The austerity steamroller obliterated this calculus. The Port Authority public transit system slashed hundreds of positions along with Miller's, completely wiping out 29 bus routes and significantly altering another 80. Twenty thousand riders were affected. Former Gov. Ed Rendell (D) had attempted to stave off the ax with millions in federal government funds. But the new Republican administration in the statehouse has been unwilling to bail out the bus system or compromise with the transit workers' union.
Miller said she felt forgotten, like just another number. "Bus operator No. 1864," she said, her deep voice still filled with pride.
She had tried to save her job, shouting through a megaphone at rallies. She burst into tears while speaking before elected officials debating the cuts.
On her last day, Miller worked a Sunday route, picking up elderly riders in downtown Pittsburgh and driving them to churches in the Hill District.
"I used to call it driving my Miss Daisies," she explained. The women would board in their Sunday best, with neat dresses and big hats. "Every time I think about it makes me want to cry," she said before beginning to sob.
Her riders gave her parting gifts. One woman greeted her with a bag full of fruit. Another presented her with a card and a book of prayers for the coming year. Still another gave her lotions and soaps and a memo pad.
Miller wondered how they were going to get to church next Sunday.

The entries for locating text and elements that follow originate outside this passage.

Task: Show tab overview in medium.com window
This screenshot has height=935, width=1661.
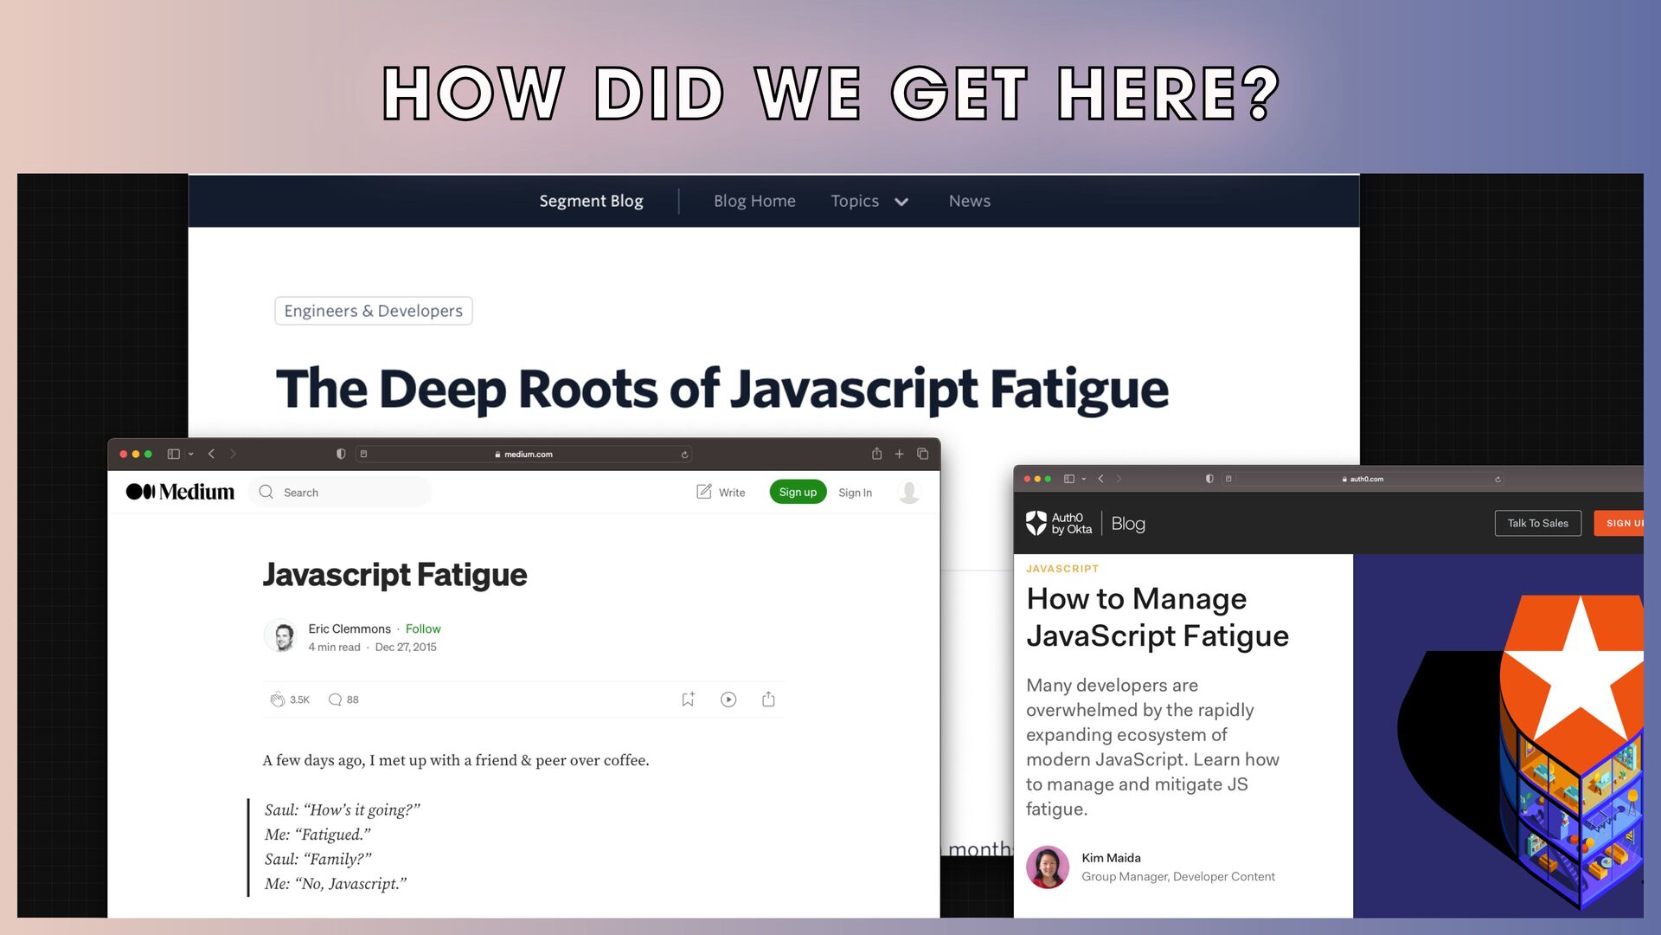Action: click(922, 454)
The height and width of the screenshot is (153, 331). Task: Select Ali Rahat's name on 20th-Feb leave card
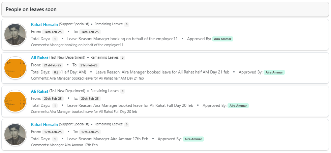tap(39, 91)
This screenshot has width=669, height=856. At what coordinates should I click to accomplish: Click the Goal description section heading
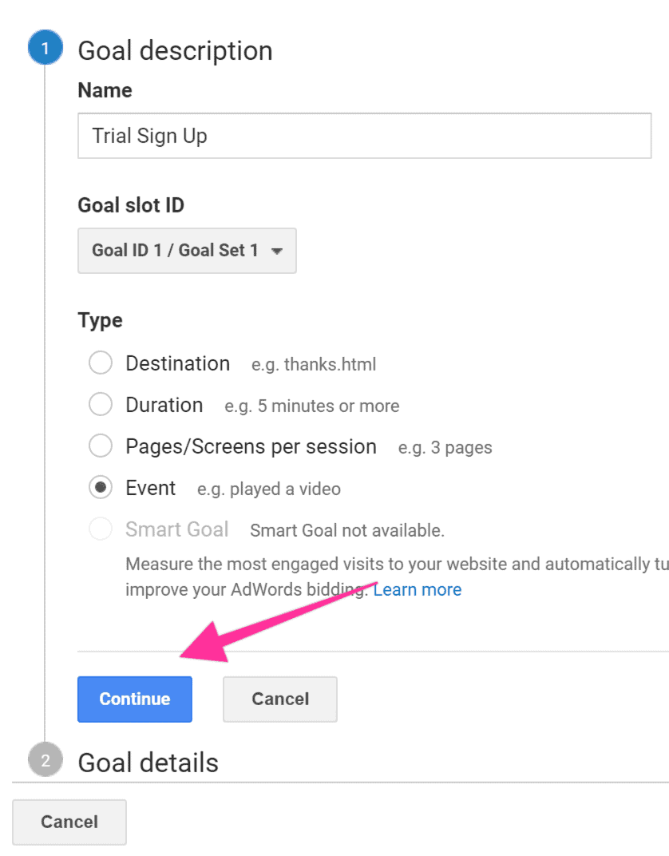(175, 50)
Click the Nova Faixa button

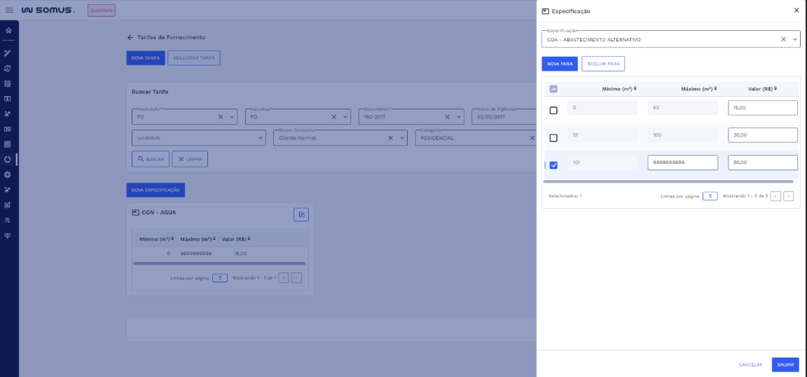tap(559, 64)
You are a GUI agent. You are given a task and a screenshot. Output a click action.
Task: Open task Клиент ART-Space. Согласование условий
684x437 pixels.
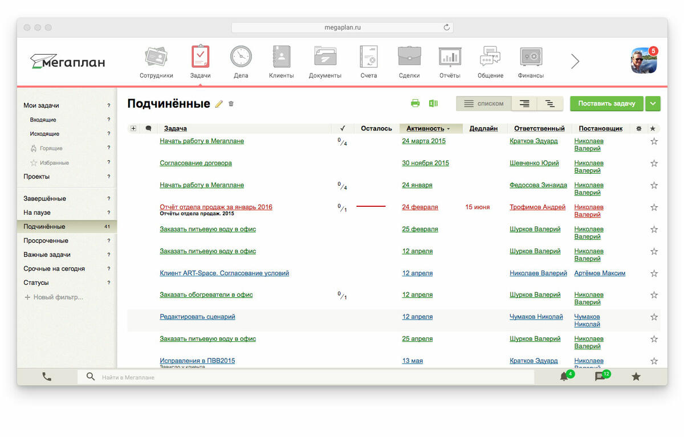tap(224, 273)
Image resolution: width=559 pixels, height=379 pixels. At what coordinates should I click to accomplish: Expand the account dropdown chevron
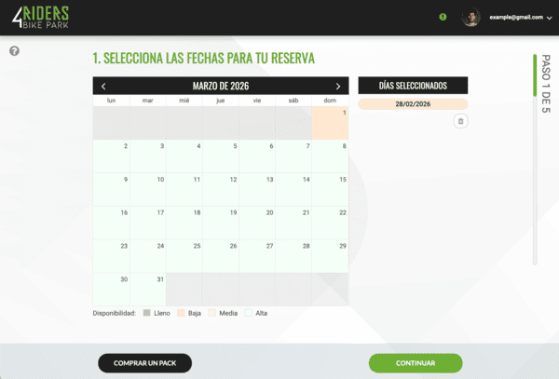549,18
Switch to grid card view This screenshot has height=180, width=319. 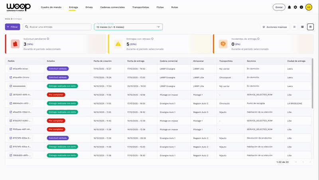302,27
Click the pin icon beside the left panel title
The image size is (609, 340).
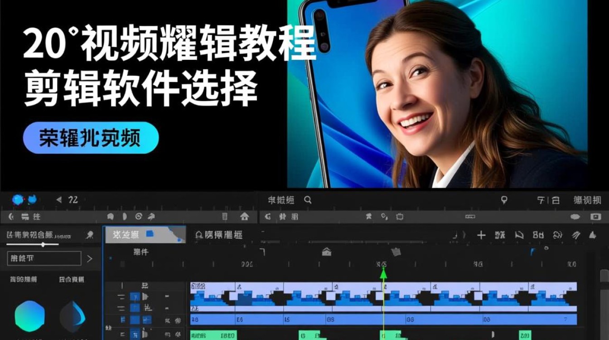pos(90,235)
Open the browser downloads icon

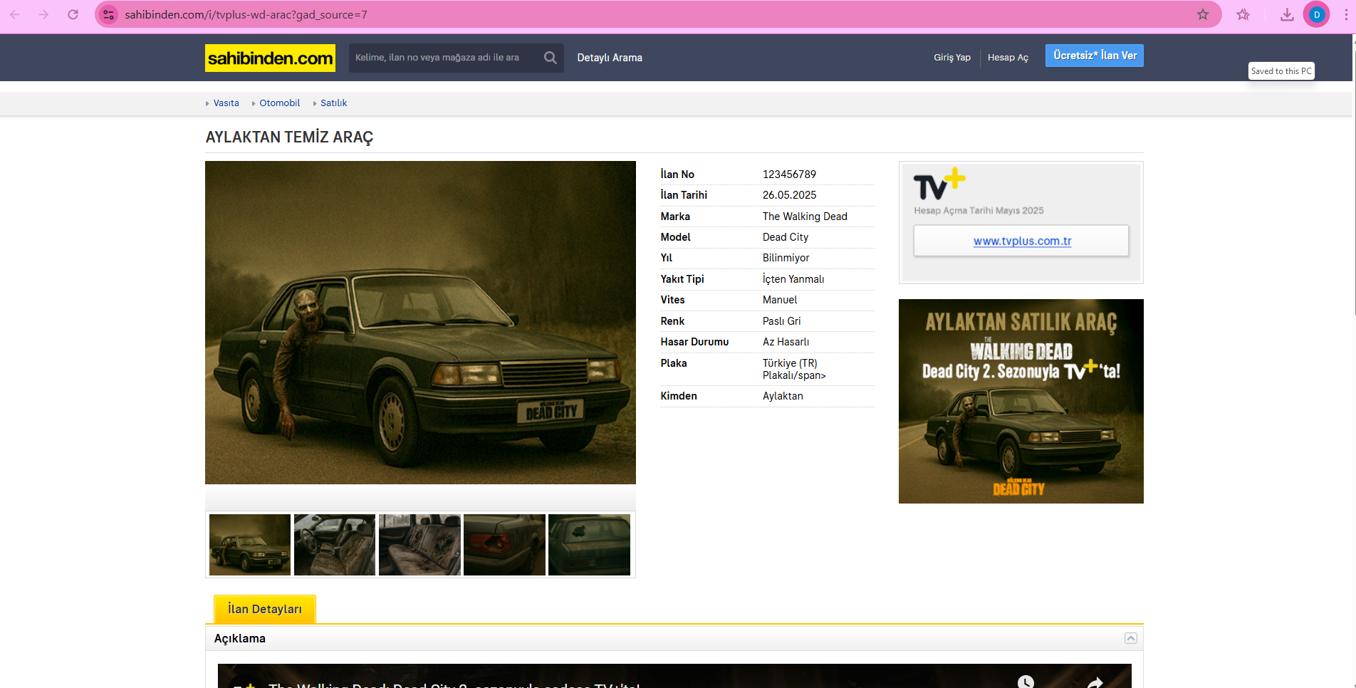tap(1286, 14)
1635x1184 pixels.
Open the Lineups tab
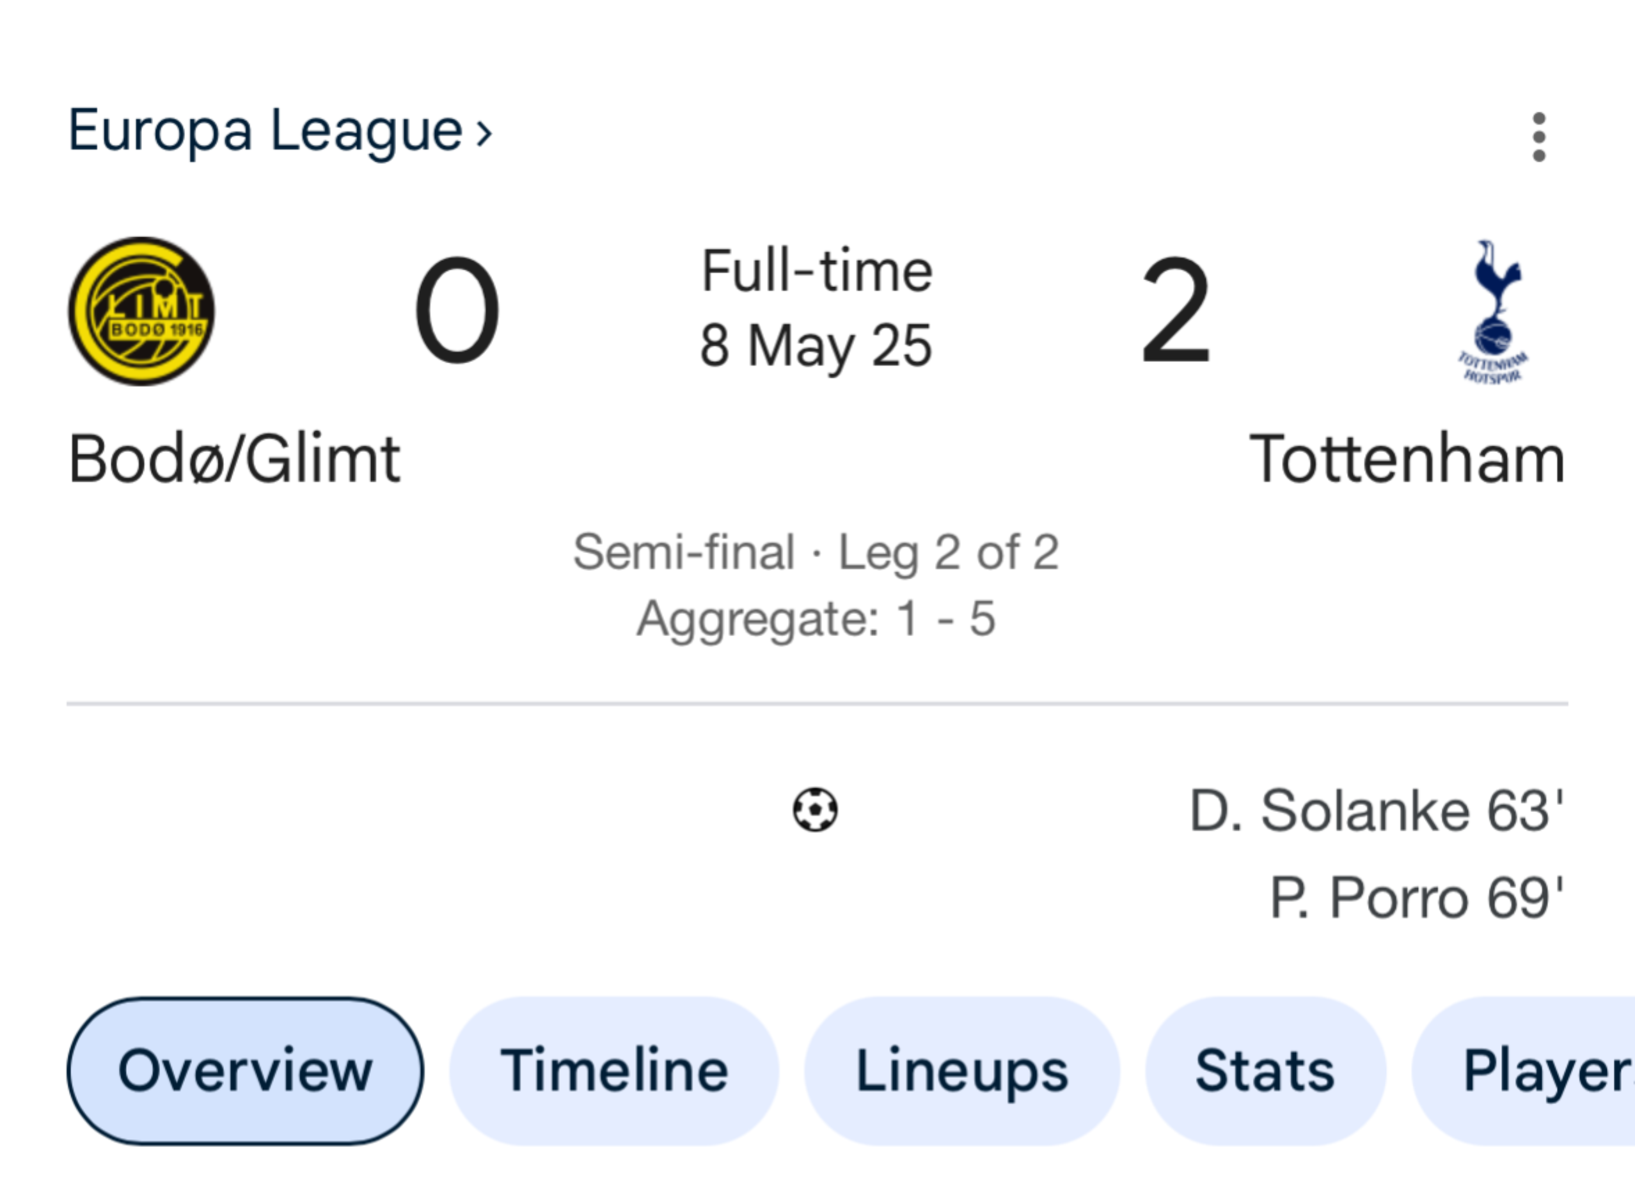pos(962,1071)
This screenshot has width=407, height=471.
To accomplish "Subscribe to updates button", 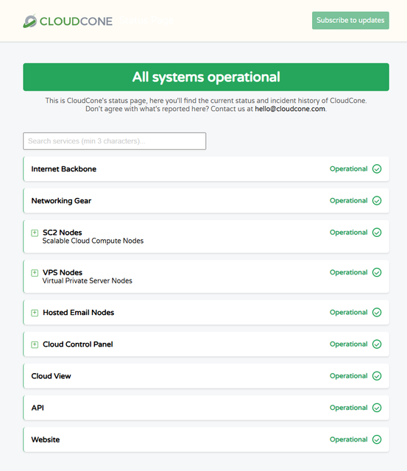I will point(350,21).
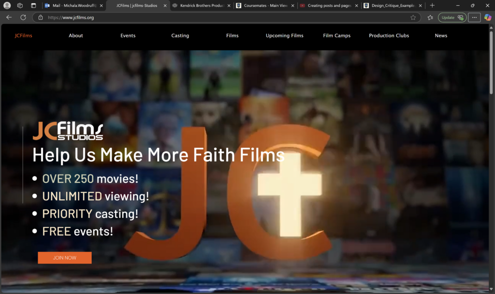495x294 pixels.
Task: Open the Edge settings and more menu
Action: tap(475, 17)
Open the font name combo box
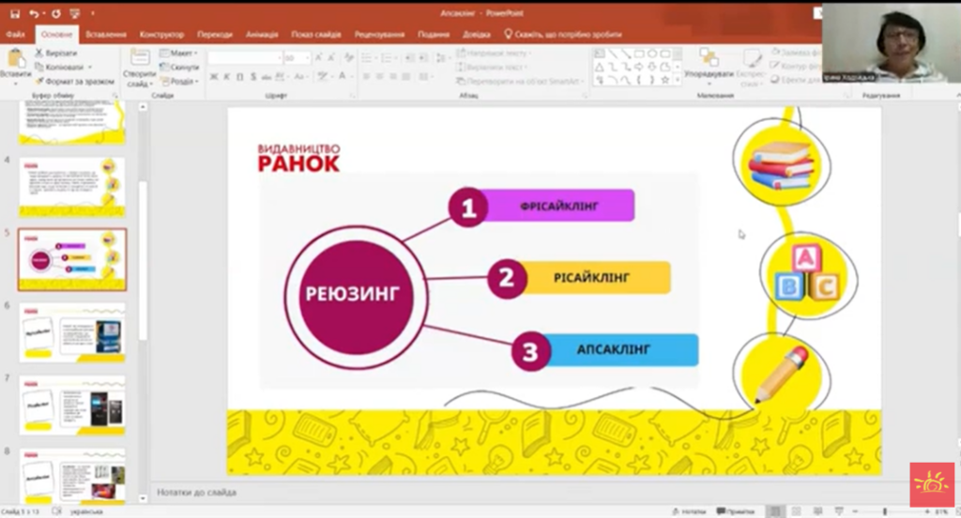The height and width of the screenshot is (518, 961). [x=244, y=57]
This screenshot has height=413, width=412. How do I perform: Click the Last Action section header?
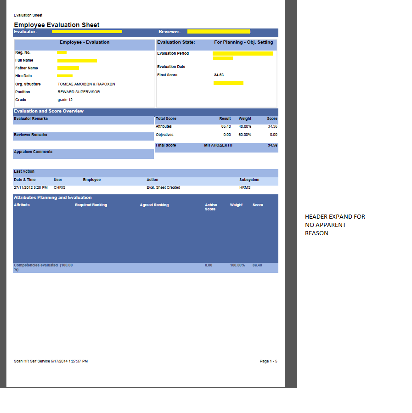pyautogui.click(x=146, y=173)
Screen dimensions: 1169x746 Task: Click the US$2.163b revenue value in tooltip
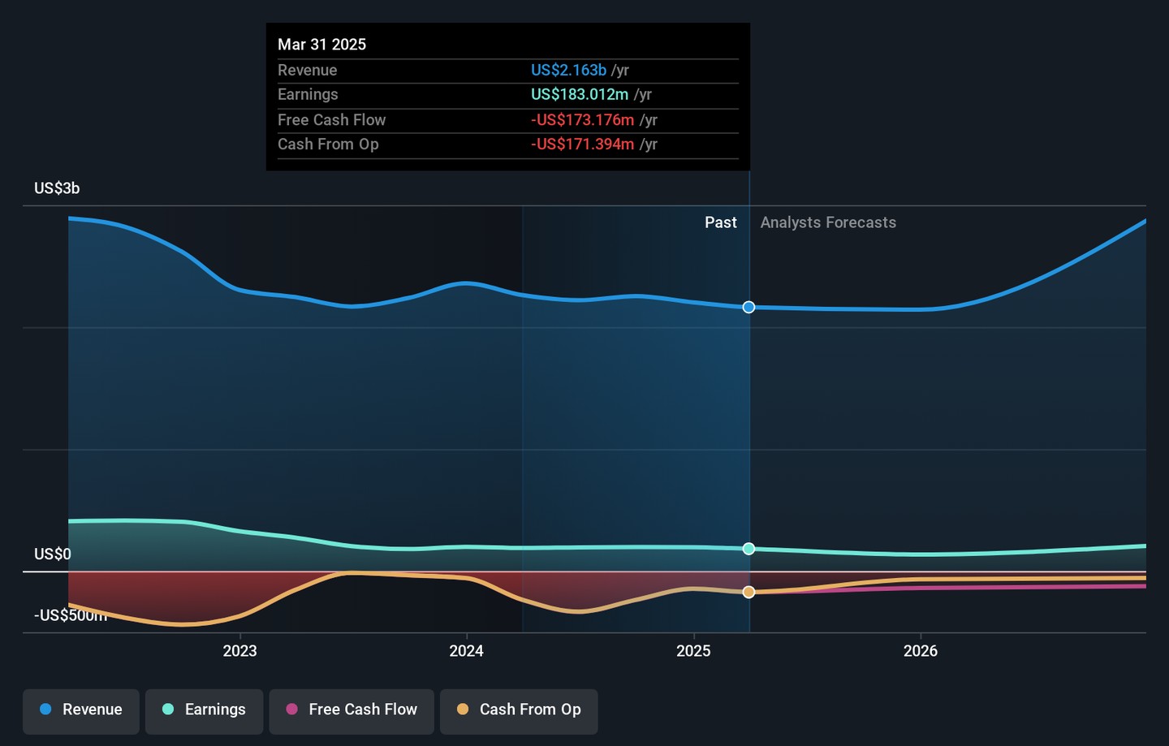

Or how riders were going to do without the route that went from the public housing projects to the grocery store. That one has been eliminated.
There were more detours on her own path. In a nearby suburb, Miller had spent eight years building her dream home, adding an above-ground pool and deck to the vinyl-sided house. Her two daughters had their own bedrooms. There was even enough room to fulfill her dream of having her parents move in. She had grown up with her grandparents. She was carrying on a family tradition.
But after she lost her job, Miller said, her parents decided to move out. Eventually she was forced to sell the house and downsize to a smaller place. The part-time bus driving work she could find didn't cover her mortgage payment. "I had no other choice," she said.
Less than two months after Miller sold her home, the Port Authority rehired her on May 29. Three days later, her bosses told her that she'll probably be laid off again in early September. Negotiations to avoid severe Port Authority cuts continue, but state officials are demanding major union concessions, and Gov. Tom Corbett (R) has not yet agreed to specific funding help.
"We're just cutting, cutting, cutting," Miller said. "This just isn't about my job. I'll find another one. But it's all the other people. I know they want to make Pittsburgh a top-notch city, but if you don't have your janitors or your service people or your waitresses -- these people rely on mass transit -- how is your city going to thrive?"